5. Кроме того, в диссертации — путем выявления и прослеживания влияния проекта трансцендентальной телеологии на дальнейшую философско-методологическую традицию — раскрывается эвристическая значимость трансцендентально-телеологических идей для исследования интерсубъективных оснований научного знания. Так, оказывается, что ввиду предложенной эпистемологической концепции телеологических суждений Канта фактически можно считать инициатором той проблемной дискуссии, которая развернулась в философии XX в. в рамках феноменолого-герменевтической традиции и была связана с идеей интерсубъективности, открывающей новые, дотоле невиданные возможности для обоснования процесса научного познания. Проведенная в диссертационном исследовании сравнительно-историческая интерпретация фундаментального кантовского различия суждений на определяющие и рефлектирующие позволяет выдвинуть предположение, что в основе определяющих суждений лежит принцип транссубъективации, а в основе рефлектирующих суждений — принцип интерсубъективации. Главное отличие заключается в том, что если объективность определяющих суждений покоится на транссубъективных формах чувственности и мышления, то объективность рефлектирующих суждений зиждется на интерсубъективной всеобщности самой способности суждения. Причем «объективность» последнего типа сохраняет свою значимость не только в эстетическом, но и в научно-теоретическом отношении. В этом плане Кант действительно раскрывает для науки «эвристический» принцип рефлектирующих суждений, без которого она бы оказалась пустым, не имеющим смысла, бесконечным предприятием.
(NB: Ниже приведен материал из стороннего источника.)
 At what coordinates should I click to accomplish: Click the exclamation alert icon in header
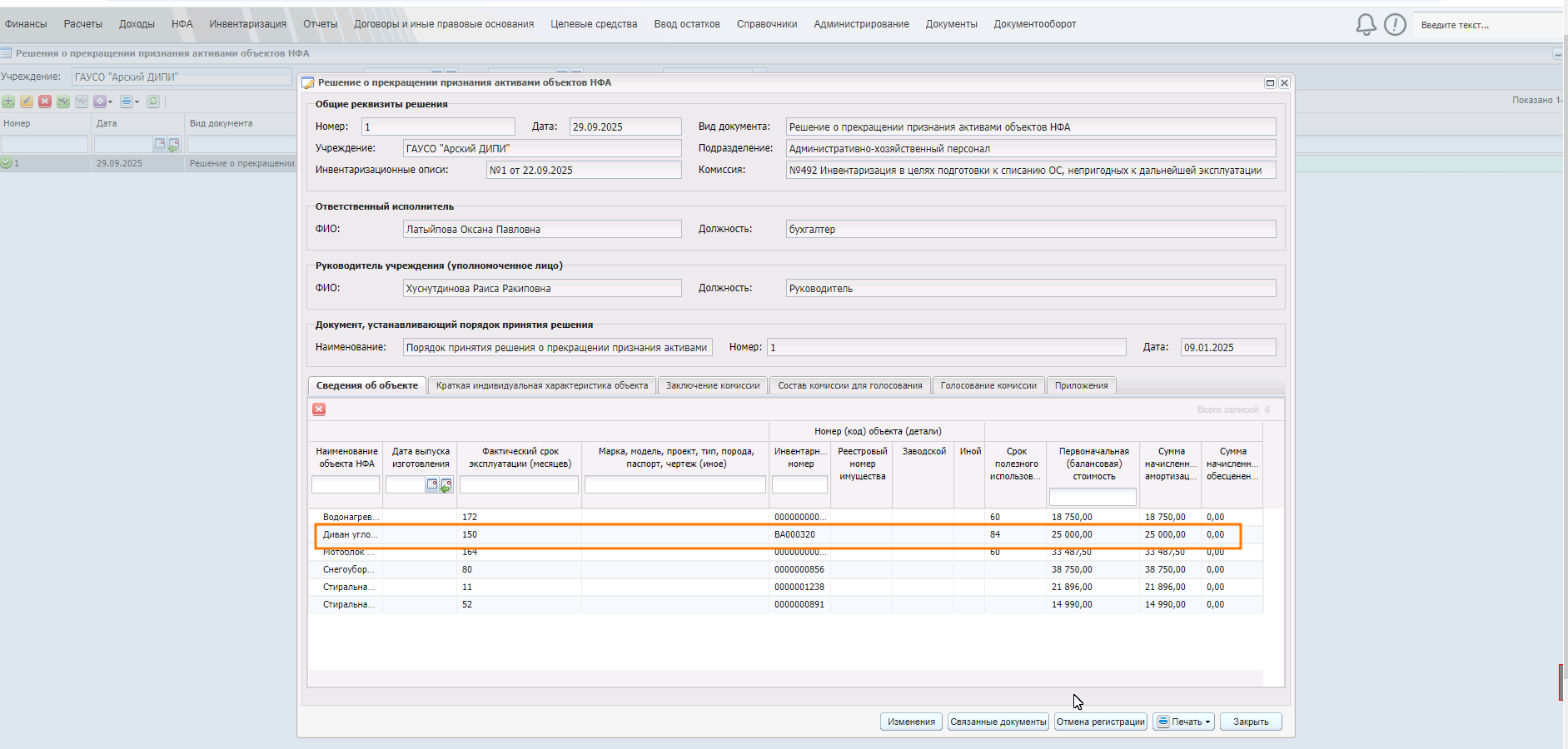1395,25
Таким образом, важнейшее философско-методологическое достижение Канта оказывается значимым не только для истории философии науки, но и для современных форм рефлексии о научной рациональности. Коль скоро трансцендентальной телеологии удалось показать, что телеологические суждения не только могут, но и обязаны занять свое особое место в процессе научного познания, это означает, что понятия цели и целесообразности по праву должны входить в концептуальный аппарат современной философии и методологии науки, а не элиминироваться из него, как это происходило до сих пор.

В условиях постнеклассической рациональности применимость телеологических принципов в науке приобретает особую остроту и от решения телеологической проблемы зависит ясное понимание внутренней структуры современной науки, обусловленной как никогда прежде системой не только внутринаучных структурных элементов, но и целым комплексом аксиологических, этических, социально-культурных детерминант. Трансцендентальный подход к решению телеологической проблемы, обстоятельно представленный в диссертационном исследовании, обладает важным эвристическим потенциалом для современной потнеклассической рациональности, поскольку позволяет осознать, что телеология в науке имеет не сакральный, а рациональный характер. Больше того, в трансцендентализме раскрывается особая эпистемологическая значимость телеологического принципа в науке, не утратившая своей актуальности и в наши дни. Заложенные Кантом основы трансцендентализма в телеологии преодолевают тот натурализм, который был свойственен предшествующим телеологическим концепциям. Даже сегодня без обращения к теоретическому наследию Канта мы оказываемся не в состоянии концептуализировать проблему применимости телеологических принципов в науке. Без рассмотрения этой проблемы (существенным и самостоятельным полем проблематизации которой выступает трансцендентальный подход) концептуальный аппарат современной философии науки не удовлетворяет требованиям современной постнеклассической рациональности. Таким образом, трансцендентализм в телеологии открывает новые возможности для концептуализации и разработки телеологической проблематики в науке, обогащая понятийный аппарат современной философии и методологии науки.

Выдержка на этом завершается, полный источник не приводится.